Indian singer, anchor and producer

Neha Rajpal (née Chandna) (born 23 June 1978) is a producer, singer and anchor in the Indian music industry, Hindi films, and especially the Marathi regional music industry. Winner of the prestigious Hindi Zee TV reality Music show – Saregamapa in 2004 Neha has also performed in various other Indian languages including Bengali, Kannada, Telugu, Sindhi, Gujarati and Chhattisgarhi.
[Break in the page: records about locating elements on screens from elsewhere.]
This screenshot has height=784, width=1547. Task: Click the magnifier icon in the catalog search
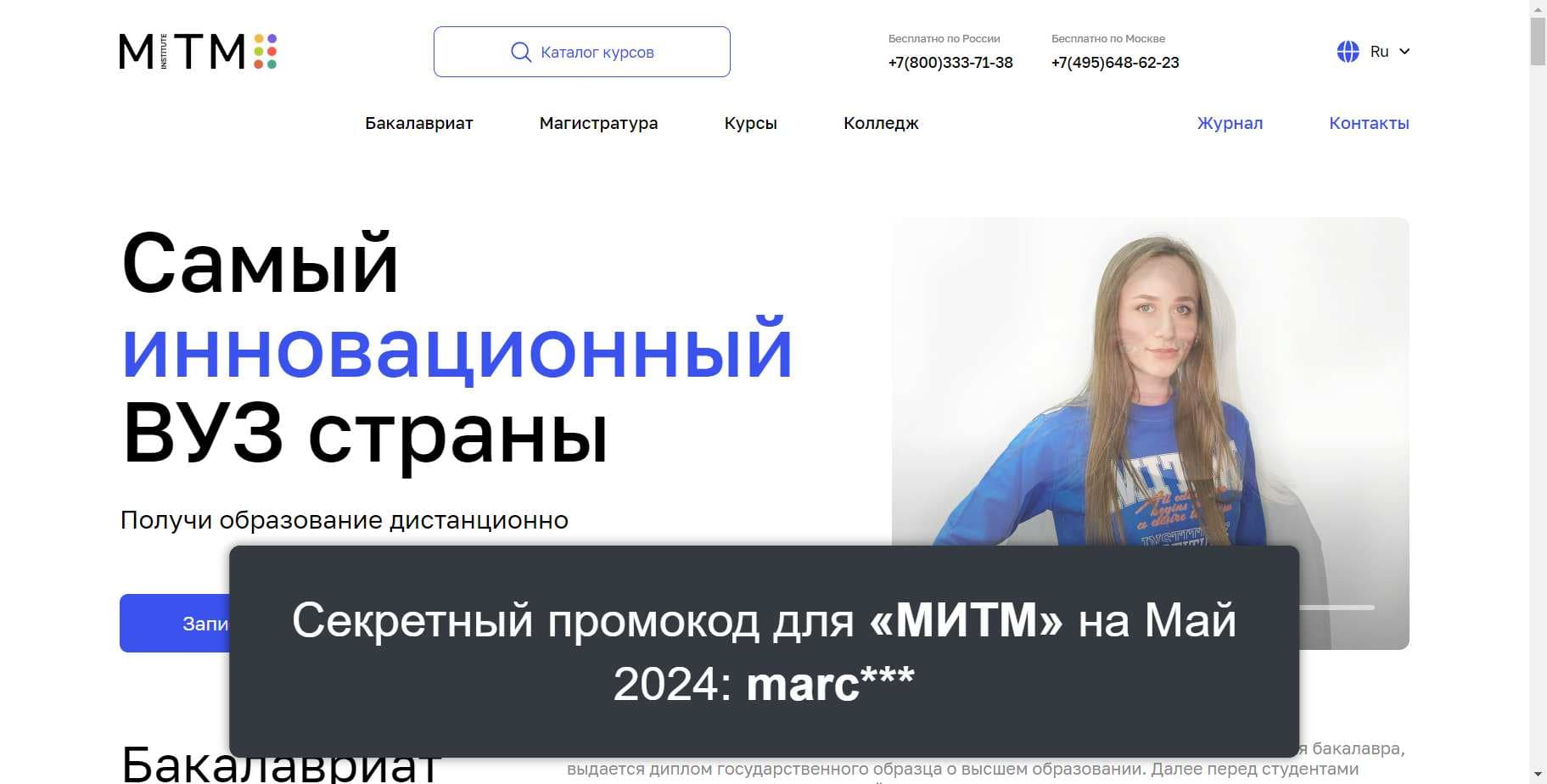click(x=521, y=52)
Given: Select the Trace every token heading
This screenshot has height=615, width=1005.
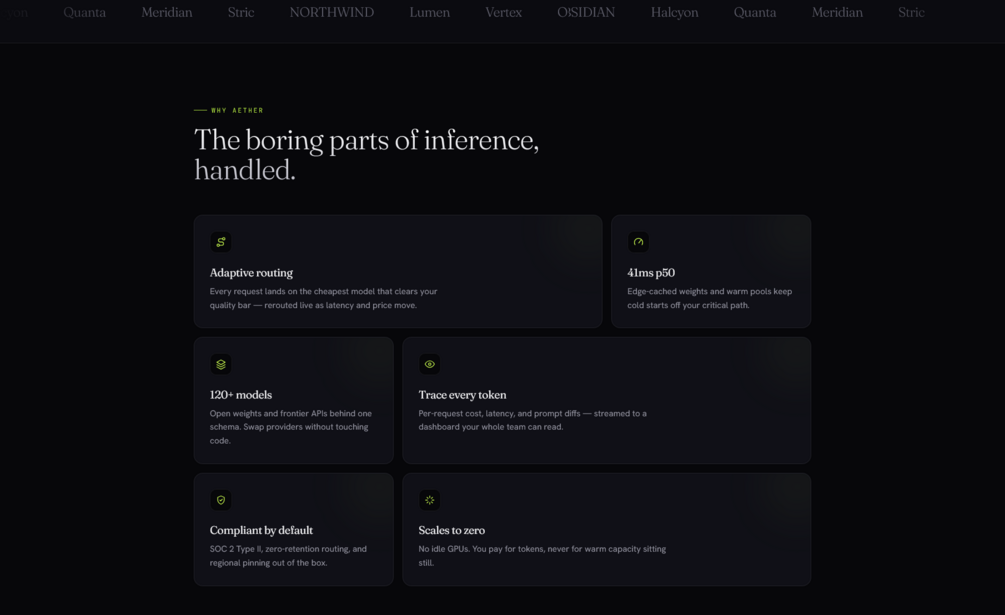Looking at the screenshot, I should tap(462, 395).
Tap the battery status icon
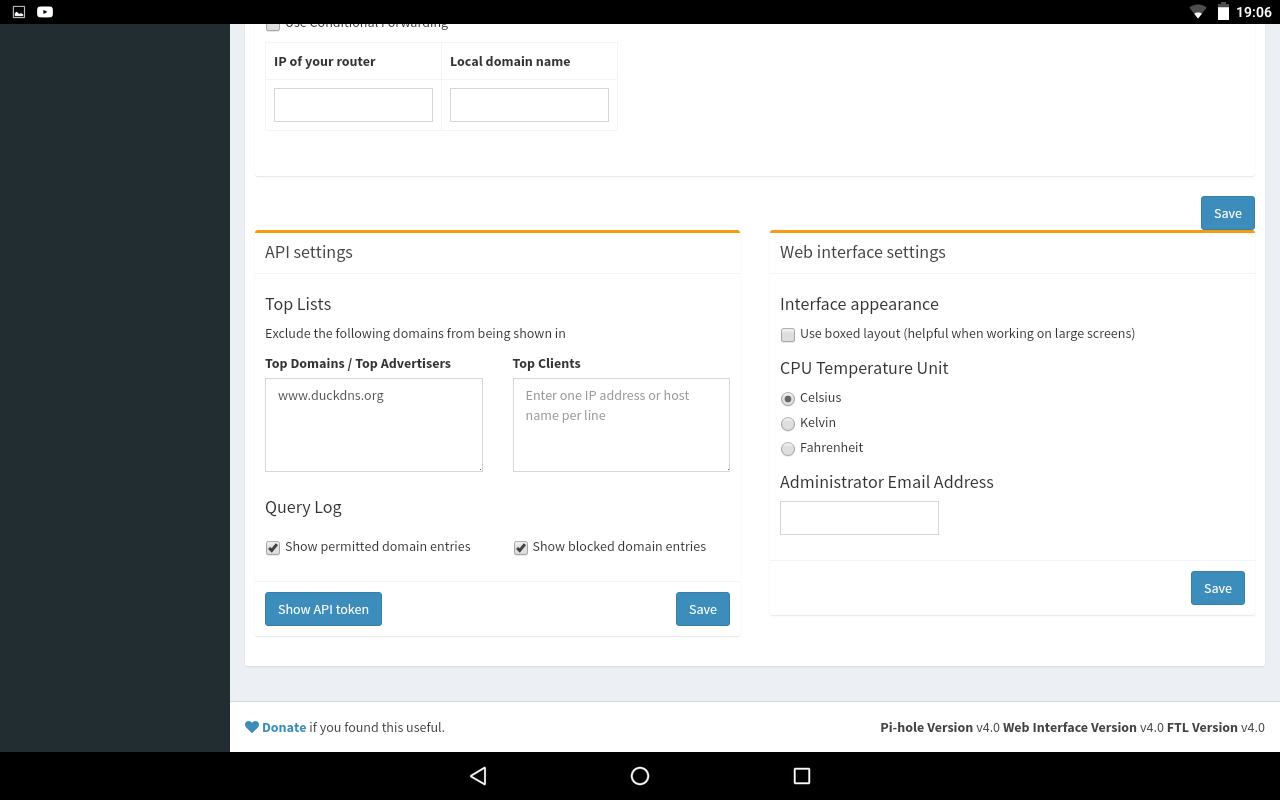 click(1223, 12)
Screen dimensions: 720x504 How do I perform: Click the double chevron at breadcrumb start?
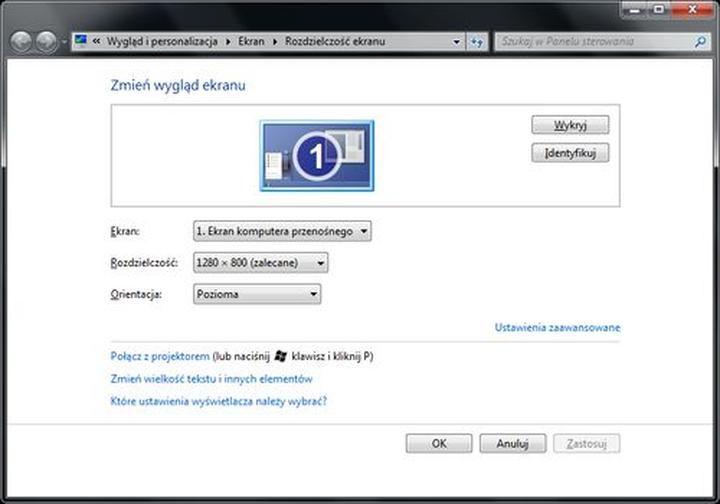[96, 42]

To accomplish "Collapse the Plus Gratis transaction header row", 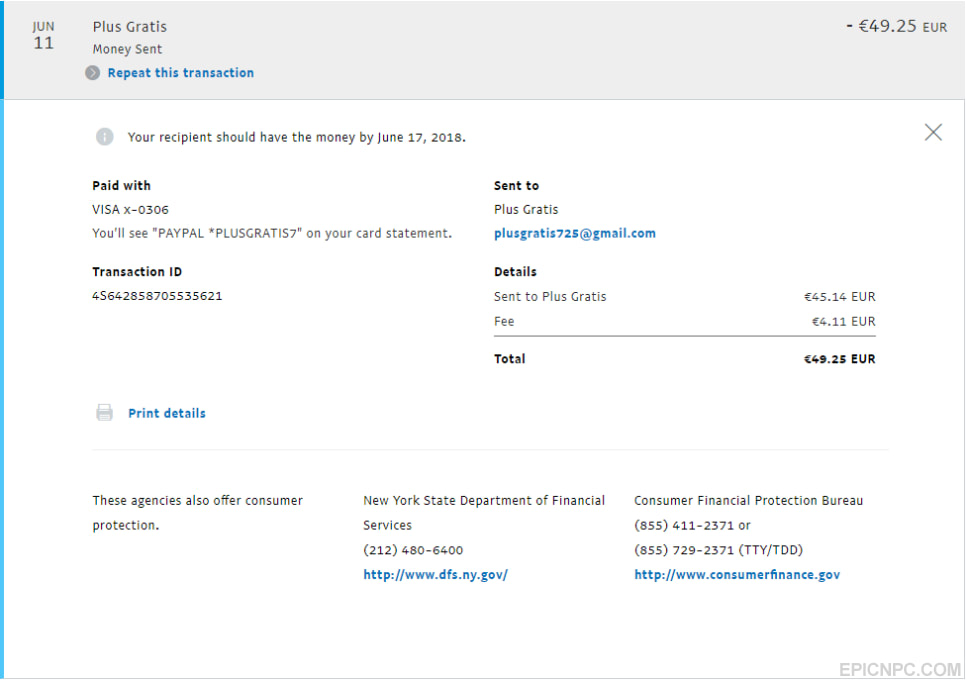I will [x=484, y=49].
Neha spells her name as 'Nehha'. Neha has produced her maiden Marathi film PhotoCopy under the banner "Neha Rajpal Productions" in association with Viacom18. The film written by national award winner Vijay Maurya and Yogesh Vinayak Joshi released in 2016. Its music was highly appreciated and it went on to win the best music album of the year (Listeners Choice)
 against blockbuster like Sairat. She sang the 'Sridevi' Hindi dubbed song of Telegu movie Waltair_Veerayya composed by Pushpa movie director Devi_Sri_Prasad and picturised on Superstar Cheeranjivi and Shruti Hassan

== Education ==
She was born on 23 June 1978 in Dombivli, Maharashtra, India, and did her schooling in Model English School,
Pandurangwadi and went on to become a medical professional. She is an MBBS doctor by qualification.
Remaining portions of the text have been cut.